**Activity**
For each line below that holds the string "computer", add one to a tally; report that tally alone.
+++
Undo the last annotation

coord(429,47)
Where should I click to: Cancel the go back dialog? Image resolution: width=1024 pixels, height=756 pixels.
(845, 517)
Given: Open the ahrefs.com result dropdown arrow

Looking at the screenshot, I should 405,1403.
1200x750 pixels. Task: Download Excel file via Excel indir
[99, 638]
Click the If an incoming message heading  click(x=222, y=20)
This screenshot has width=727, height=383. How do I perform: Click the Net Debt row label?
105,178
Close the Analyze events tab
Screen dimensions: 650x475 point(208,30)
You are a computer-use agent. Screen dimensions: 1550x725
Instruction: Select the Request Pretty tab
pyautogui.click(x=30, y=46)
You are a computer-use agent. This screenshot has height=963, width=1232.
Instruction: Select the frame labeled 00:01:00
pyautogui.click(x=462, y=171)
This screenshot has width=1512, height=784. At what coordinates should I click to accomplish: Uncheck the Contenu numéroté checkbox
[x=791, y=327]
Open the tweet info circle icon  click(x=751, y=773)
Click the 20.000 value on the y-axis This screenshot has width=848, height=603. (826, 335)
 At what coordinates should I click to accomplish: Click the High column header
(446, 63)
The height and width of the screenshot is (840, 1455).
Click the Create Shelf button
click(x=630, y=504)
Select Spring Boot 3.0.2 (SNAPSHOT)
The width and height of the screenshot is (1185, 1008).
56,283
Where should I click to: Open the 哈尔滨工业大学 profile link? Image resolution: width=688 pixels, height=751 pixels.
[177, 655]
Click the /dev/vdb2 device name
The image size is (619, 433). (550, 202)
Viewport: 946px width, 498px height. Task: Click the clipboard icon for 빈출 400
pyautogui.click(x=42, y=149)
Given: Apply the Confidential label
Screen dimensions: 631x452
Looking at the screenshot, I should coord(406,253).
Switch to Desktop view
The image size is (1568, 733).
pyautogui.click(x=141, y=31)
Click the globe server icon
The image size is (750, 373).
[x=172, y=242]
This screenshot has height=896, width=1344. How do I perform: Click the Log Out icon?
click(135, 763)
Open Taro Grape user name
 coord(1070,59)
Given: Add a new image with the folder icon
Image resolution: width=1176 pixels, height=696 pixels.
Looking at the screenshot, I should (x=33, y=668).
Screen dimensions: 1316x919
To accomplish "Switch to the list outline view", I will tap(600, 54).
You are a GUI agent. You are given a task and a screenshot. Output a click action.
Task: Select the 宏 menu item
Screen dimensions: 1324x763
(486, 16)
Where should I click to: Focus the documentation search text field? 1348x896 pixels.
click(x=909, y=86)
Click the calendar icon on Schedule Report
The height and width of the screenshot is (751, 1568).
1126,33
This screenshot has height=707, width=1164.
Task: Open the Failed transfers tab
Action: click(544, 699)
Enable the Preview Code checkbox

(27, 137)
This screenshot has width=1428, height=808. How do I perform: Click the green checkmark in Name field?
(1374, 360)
+++
**Finished exercise**
2